*WRITTEN EXERCISE*: How many lines in the records below contain the string "resolution"? Case counts, so reply with that number alone.

[Entries for locating text and elements]
[Begin]
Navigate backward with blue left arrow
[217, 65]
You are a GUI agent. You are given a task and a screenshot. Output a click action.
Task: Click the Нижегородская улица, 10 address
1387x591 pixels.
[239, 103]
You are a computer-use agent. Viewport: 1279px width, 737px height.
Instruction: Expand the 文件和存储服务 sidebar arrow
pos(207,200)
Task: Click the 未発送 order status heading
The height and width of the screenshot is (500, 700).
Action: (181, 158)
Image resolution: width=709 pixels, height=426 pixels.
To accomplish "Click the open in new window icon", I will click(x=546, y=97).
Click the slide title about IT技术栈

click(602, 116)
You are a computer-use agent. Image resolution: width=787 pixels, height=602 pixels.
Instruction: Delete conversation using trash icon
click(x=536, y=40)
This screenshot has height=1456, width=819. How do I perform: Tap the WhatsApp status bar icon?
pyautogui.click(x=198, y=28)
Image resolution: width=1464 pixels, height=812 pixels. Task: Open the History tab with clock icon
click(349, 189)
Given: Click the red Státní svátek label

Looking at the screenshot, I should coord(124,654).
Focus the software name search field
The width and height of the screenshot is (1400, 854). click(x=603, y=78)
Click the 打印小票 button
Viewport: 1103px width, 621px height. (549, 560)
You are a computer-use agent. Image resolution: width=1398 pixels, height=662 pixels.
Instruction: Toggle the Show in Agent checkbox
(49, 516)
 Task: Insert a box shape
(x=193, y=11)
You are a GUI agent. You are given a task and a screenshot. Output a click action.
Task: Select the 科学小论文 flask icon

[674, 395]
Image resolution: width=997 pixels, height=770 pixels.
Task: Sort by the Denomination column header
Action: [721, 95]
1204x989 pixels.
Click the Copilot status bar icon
[End]
*WRITTEN SOLUTION*: 5